• **TASK REQUIREMENTS**:
Copy every line of the listing below word for word, leaving out the pictures.

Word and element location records
** BEGIN **
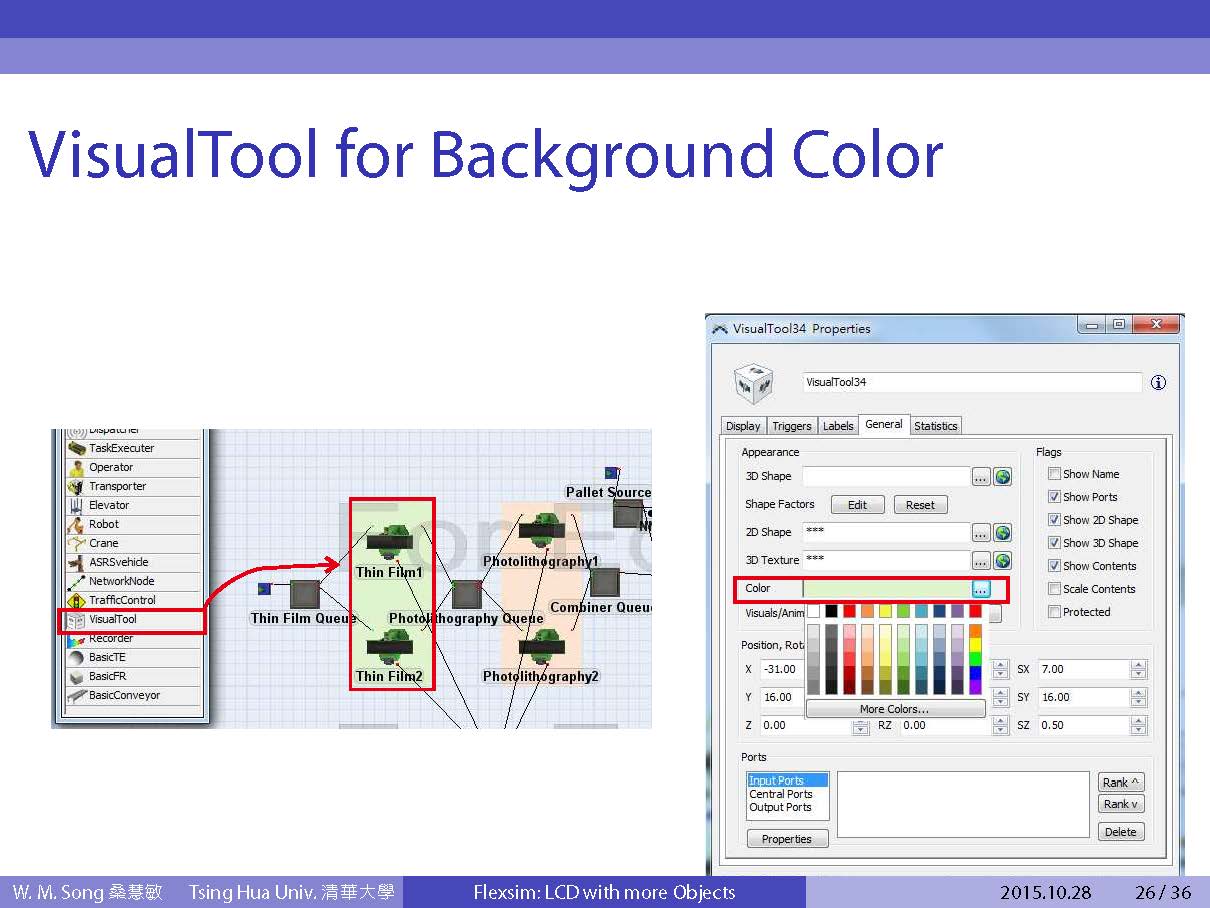The height and width of the screenshot is (908, 1210).
Task: Select the Crane library icon
Action: (76, 543)
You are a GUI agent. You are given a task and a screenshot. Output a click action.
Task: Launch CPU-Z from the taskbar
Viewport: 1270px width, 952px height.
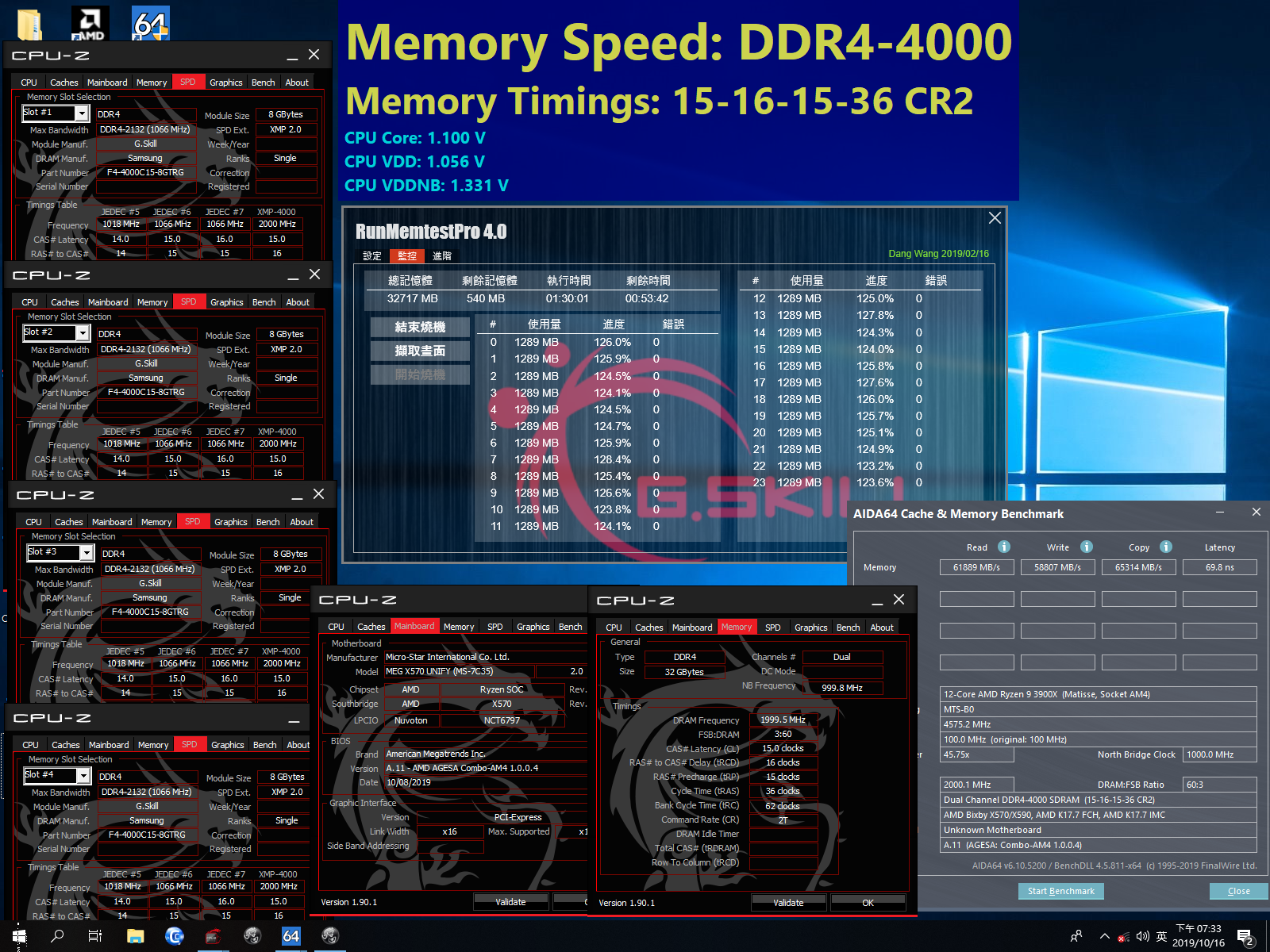point(212,936)
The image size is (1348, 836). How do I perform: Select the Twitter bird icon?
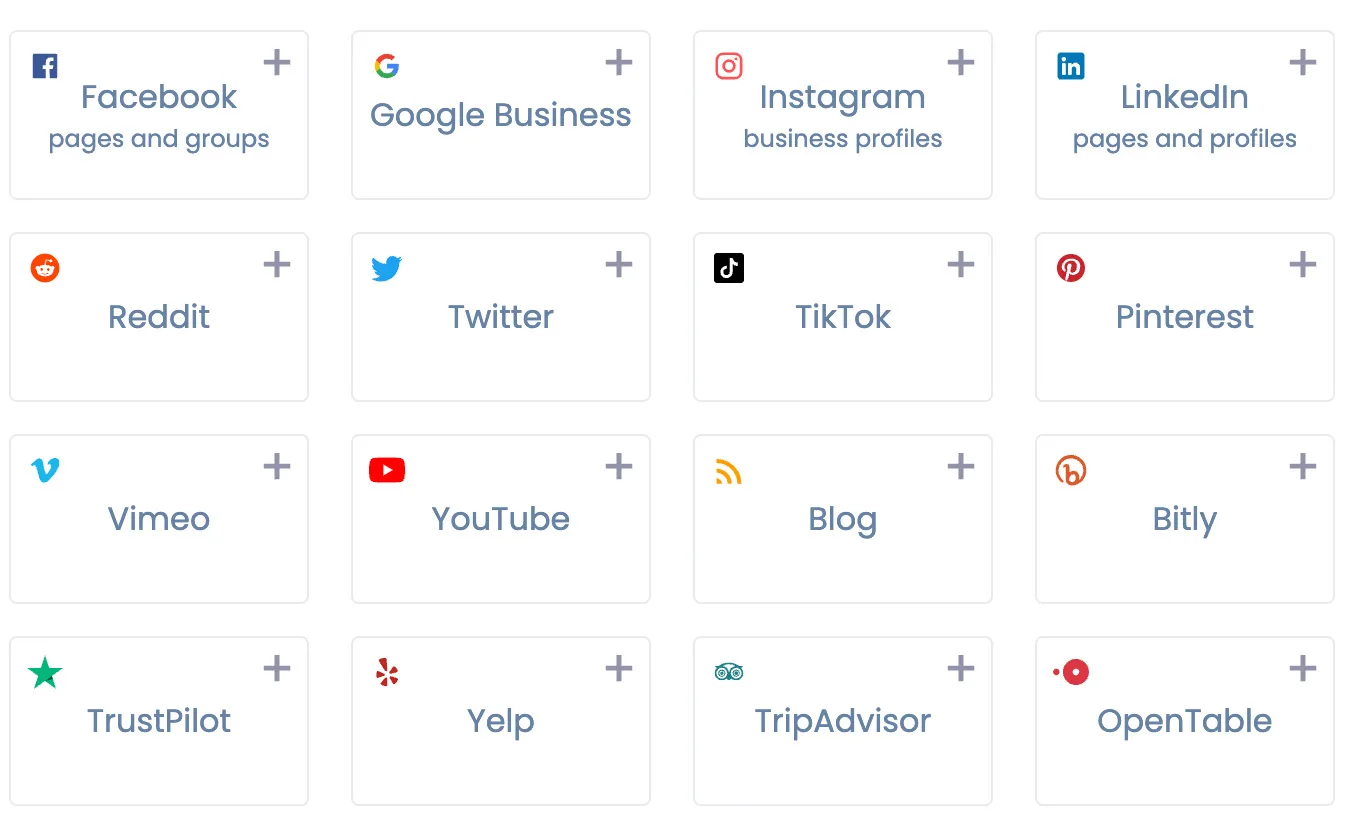(387, 267)
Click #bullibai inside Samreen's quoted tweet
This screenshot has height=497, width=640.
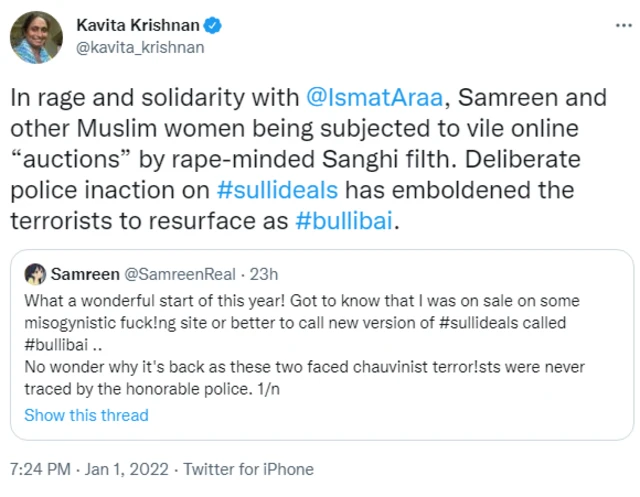[x=57, y=341]
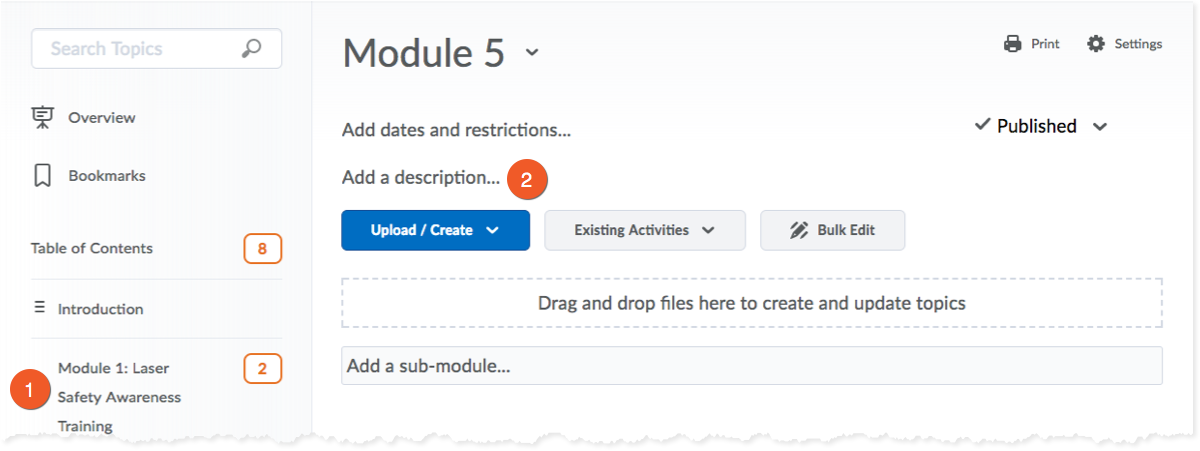Click the Published checkmark icon
The height and width of the screenshot is (451, 1200).
pyautogui.click(x=982, y=126)
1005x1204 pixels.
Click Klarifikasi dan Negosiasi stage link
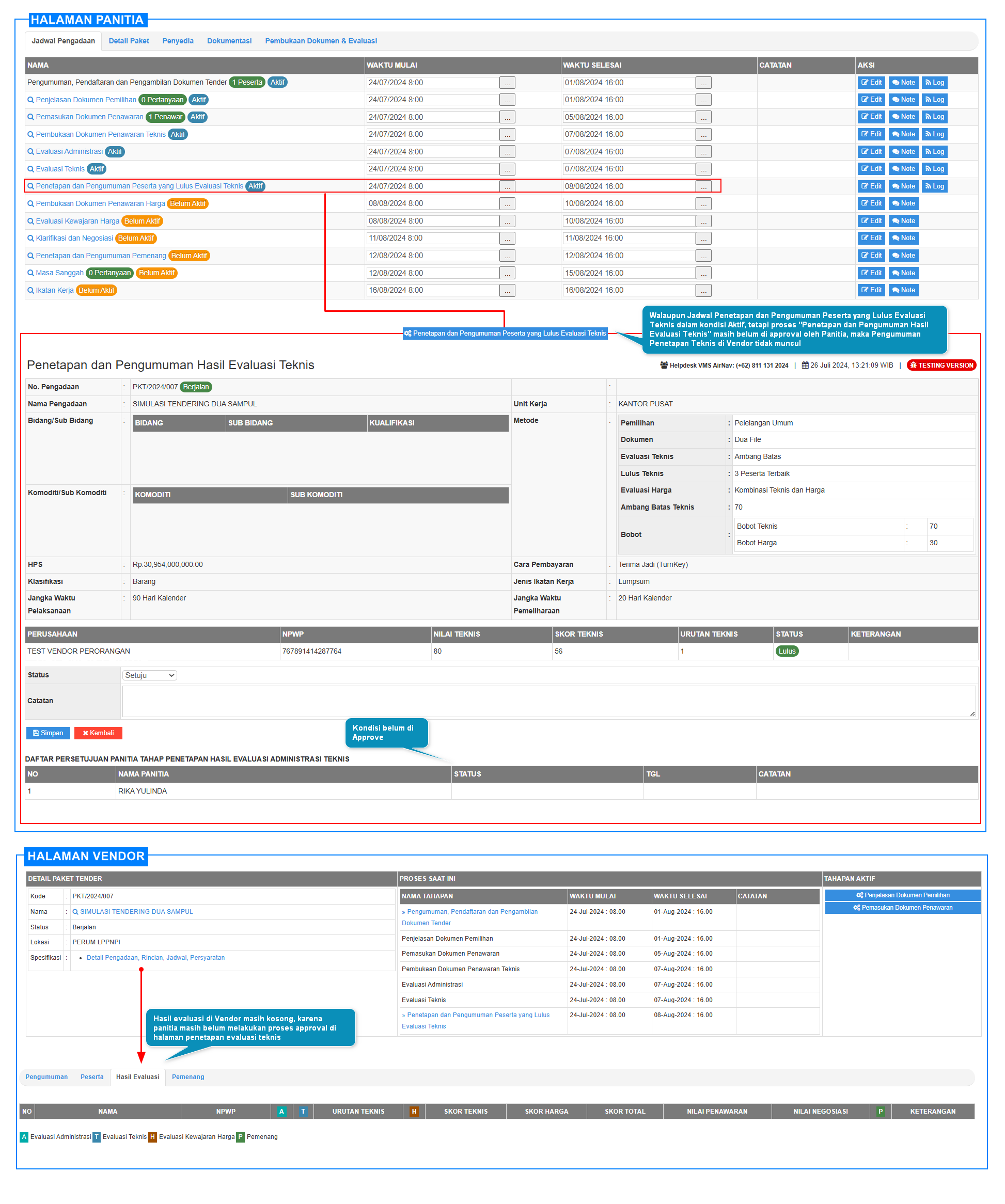74,239
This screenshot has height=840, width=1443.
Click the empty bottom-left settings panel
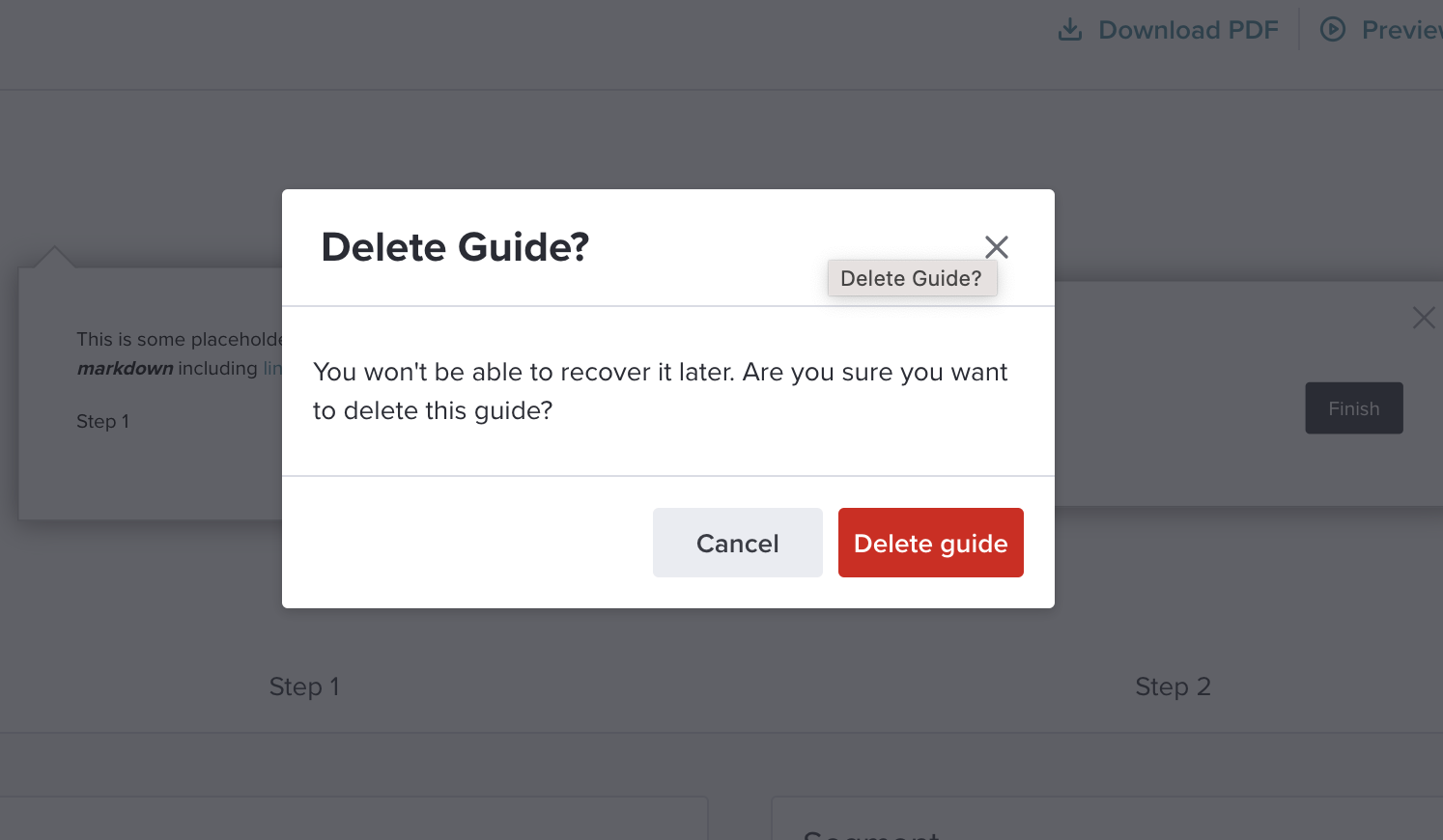pyautogui.click(x=354, y=819)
** END **
• **COMPLETE ANSWER**:
The height and width of the screenshot is (908, 1210).
Task: Select the Crane library icon
Action: (76, 543)
You are a GUI agent. You are given a task and a screenshot. Output a click action.
Task: Launch CPU-Z from the taskbar
Viewport: 1270px width, 952px height.
point(212,936)
The image size is (1348, 836). How do I perform: Select the Twitter bird icon?
(387, 267)
Click #bullibai inside Samreen's quoted tweet
This screenshot has height=497, width=640.
[x=57, y=341]
Click the Published checkmark icon
The height and width of the screenshot is (451, 1200).
pyautogui.click(x=982, y=126)
1005x1204 pixels.
Click Klarifikasi dan Negosiasi stage link
74,239
This screenshot has height=840, width=1443.
Click the empty bottom-left settings panel
pyautogui.click(x=354, y=819)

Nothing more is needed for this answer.